Figure 6. PPI network construction and hub gene identification.

(A) A PPI network was constructed and visualized using Cytoscape. The nodes represent proteins, while the edges represent their interactions. (B) The plug-in Minimal Common Oncology Data Elements screened two subnetworks: Cluster 1 and Cluster 2. (C and D) The plug-in cytoHubba- Maximal Clique Centrality was performed to identify the top 10 genes in the network. (E) The plug-in iRegulon highlights the predicted transcription factor in blue, while target genes are shown in orange. (F) Analysis of differential gene expression in the GSE28750 validation dataset. ^∗∗∗P < 0.001. (G) The expression of hub genes was validated in peripheral blood samples from patients with sepsis and healthy controls using reverse transcription-quantitative PCR. ^∗∗P < 0.01, ^∗∗∗P < 0.001. (H) Receiver operating characteristic curve showing prognosis. PPI, protein–protein interaction.

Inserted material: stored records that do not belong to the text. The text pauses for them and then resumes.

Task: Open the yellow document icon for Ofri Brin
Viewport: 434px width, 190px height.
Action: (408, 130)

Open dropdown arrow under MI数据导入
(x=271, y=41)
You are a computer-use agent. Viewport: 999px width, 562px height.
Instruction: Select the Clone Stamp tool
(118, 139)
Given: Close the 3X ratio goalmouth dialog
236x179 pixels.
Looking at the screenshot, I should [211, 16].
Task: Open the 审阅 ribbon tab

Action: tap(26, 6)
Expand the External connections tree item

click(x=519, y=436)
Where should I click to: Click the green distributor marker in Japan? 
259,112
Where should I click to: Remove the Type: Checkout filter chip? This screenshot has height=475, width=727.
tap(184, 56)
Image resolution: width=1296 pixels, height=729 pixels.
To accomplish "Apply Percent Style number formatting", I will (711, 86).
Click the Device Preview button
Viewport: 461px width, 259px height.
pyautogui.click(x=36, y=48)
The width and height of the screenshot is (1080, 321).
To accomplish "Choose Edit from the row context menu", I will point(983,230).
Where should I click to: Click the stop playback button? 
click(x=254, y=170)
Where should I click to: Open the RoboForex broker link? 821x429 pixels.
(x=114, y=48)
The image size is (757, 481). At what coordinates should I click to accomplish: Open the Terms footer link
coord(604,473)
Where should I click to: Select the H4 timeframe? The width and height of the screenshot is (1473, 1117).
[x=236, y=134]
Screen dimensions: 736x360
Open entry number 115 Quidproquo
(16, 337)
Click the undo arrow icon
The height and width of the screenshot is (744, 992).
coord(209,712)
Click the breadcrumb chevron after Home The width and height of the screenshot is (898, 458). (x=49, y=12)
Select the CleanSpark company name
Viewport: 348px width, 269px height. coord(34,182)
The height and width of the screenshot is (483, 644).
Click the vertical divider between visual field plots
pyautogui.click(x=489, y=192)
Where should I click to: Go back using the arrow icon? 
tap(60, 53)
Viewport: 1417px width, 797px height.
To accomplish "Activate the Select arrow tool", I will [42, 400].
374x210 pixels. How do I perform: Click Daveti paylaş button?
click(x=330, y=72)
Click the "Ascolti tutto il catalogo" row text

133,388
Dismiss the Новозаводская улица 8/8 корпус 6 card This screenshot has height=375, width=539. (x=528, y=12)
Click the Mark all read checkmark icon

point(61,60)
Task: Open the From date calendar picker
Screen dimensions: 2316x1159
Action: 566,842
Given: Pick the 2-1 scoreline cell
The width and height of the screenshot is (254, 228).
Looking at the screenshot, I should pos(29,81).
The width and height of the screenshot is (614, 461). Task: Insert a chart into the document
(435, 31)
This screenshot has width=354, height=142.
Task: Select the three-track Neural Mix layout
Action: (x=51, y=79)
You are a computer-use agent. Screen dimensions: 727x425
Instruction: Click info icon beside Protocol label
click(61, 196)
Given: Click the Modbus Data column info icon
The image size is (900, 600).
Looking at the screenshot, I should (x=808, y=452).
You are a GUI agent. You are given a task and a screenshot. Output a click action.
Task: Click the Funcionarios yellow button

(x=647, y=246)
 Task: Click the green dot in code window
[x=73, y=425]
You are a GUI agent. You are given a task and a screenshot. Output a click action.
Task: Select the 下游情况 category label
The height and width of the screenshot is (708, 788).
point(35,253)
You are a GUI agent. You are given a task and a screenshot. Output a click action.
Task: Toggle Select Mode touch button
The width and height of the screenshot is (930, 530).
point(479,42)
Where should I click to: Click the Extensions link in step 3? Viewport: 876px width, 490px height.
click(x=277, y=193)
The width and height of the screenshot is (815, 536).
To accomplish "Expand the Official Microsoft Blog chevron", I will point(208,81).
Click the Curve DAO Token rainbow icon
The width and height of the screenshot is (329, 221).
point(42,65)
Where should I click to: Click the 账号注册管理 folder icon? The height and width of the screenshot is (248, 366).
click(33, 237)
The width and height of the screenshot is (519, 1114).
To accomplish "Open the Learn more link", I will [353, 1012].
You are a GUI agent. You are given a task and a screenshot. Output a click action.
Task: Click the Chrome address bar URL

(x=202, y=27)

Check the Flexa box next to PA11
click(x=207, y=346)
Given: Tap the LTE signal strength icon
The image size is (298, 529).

Figure 7. Correlation between the prognostic hub genes and immune cell types as well as immune genes.

(A) Correlation analysis of the four prognostic hub genes. (B) Analysis of the correlation between the four prognostic hub genes and immune cells. (C) Analysis of the correlation between the four prognostic hub genes and immune genes. ^∗P < 0.05, ^∗∗P < 0.01.

Figure 8. Construction of a miRNA-mRNA network and a ceRNA network.

(A) ELF1 (blue hexagon) and 98 regulatory miRNAs (pink circle) formed the miRNA-mRNA network. (B) Construction of a ceRNA network where the green elliptical, pink round node and blue hexagonal nodes represent long noncoding RNA, miRNA and mRNA, respectively . miRNA, microRNA; ceRNA, competitive endogenous RNA.